Here are a few, in my opinion, ugly examples:

[https://github.com/wybory2014/Kalkulator1/blob/master/Kalkul...](https://github.com/wybory2014/Kalkulator1/blob/master/Kalkulator1/GetKlk.cs#L486)
and
[https://github.com/wybory2014/Kalkulator1/blob/master/Kalkul...](https://github.com/wybory2014/Kalkulator1/blob/master/Kalkulator1/GetKlk.cs#L152)
and a few more instances of basically the same logic, copy-pasted (correct me
if this might have been optimized from source code, as I'm a reverse engineer
and not a C# programmer - but I'm pretty sure it's not)

[https://github.com/wybory2014/Kalkulator1/blob/master/Kalkul...](https://github.com/wybory2014/Kalkulator1/blob/master/Kalkulator1/GetKlk.cs#L152-467)

[https://github.com/wybory2014/Kalkulator1/blob/master/Kalkul...](https://github.com/wybory2014/Kalkulator1/blob/master/Kalkulator1/Commit.cs#L85-124)

[https://github.com/wybory2014/Kalkulator1/blob/master/Kalkul...](https://github.com/wybory2014/Kalkulator1/blob/master/Kalkulator1/codeBar.cs#L24-115)
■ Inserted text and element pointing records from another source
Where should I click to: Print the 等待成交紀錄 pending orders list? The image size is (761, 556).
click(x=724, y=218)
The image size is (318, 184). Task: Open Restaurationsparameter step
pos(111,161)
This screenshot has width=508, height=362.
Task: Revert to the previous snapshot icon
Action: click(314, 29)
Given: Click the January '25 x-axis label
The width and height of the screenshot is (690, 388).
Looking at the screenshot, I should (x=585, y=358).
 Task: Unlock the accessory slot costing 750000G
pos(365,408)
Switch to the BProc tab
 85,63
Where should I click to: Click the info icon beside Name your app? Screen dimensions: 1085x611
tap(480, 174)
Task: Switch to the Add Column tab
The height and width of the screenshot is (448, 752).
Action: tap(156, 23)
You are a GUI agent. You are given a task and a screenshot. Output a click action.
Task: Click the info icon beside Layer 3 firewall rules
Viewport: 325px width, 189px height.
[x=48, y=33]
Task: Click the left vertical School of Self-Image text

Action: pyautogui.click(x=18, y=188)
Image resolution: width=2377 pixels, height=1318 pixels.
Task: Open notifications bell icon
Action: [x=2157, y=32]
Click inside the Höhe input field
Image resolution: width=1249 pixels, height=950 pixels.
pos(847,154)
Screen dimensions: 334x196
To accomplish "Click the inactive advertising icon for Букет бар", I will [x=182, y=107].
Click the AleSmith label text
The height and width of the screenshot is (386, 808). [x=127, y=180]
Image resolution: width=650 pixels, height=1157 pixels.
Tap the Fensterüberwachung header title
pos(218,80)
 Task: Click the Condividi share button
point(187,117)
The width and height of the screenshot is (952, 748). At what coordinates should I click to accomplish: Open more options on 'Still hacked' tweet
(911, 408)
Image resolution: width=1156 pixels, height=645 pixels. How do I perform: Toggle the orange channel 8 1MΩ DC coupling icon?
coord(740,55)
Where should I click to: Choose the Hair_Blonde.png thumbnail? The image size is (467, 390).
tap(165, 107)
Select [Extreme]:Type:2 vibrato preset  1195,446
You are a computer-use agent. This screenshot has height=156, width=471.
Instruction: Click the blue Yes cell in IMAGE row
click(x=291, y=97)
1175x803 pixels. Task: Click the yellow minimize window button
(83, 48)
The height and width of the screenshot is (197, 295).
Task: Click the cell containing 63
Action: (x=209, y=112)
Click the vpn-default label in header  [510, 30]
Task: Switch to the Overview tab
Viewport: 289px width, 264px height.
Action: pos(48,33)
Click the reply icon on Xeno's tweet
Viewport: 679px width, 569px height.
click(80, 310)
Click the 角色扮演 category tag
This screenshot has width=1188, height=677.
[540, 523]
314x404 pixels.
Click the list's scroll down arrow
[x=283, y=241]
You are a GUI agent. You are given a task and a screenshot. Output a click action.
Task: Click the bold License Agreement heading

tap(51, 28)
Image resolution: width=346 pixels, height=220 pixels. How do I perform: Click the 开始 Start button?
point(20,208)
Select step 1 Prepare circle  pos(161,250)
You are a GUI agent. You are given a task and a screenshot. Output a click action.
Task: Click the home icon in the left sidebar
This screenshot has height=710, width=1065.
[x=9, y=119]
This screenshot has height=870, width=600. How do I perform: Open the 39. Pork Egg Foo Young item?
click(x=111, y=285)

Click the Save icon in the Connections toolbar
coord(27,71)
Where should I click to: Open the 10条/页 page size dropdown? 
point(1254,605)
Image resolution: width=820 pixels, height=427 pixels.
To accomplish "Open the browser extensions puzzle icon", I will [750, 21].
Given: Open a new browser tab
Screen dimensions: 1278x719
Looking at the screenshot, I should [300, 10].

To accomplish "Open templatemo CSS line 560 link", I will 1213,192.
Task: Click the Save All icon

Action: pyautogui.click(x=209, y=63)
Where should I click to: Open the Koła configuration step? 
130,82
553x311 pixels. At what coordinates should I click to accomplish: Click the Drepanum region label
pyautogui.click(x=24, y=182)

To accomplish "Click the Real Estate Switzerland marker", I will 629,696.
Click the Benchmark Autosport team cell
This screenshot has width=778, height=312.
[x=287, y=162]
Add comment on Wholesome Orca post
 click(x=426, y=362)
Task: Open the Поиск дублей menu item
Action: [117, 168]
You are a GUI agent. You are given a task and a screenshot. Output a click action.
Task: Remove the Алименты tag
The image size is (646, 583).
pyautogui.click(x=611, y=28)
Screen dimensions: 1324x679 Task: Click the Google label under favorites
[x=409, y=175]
[https://github.com/wybory2014/Kalkulator1/blob/master/Kalkul...](https://github.com/wybory2014/Kalkulator1/blob/master/Kalkulator1/printProtocol.cs#L407-442)
and string-based HTML generation in general. Oh, and this method in general.
It doesn't even fit on my screen without scrolling to the right.

I'm not saying it's a goldmine of DailyWTF-worth content - but it's still
pretty bad. In general, it doesn't really follow any MVC-separation, the
naming is arbitraty at best (and dictated by the IDE at worst - Kalkulator1,
anyone?), and DRY principles are vastly ignored.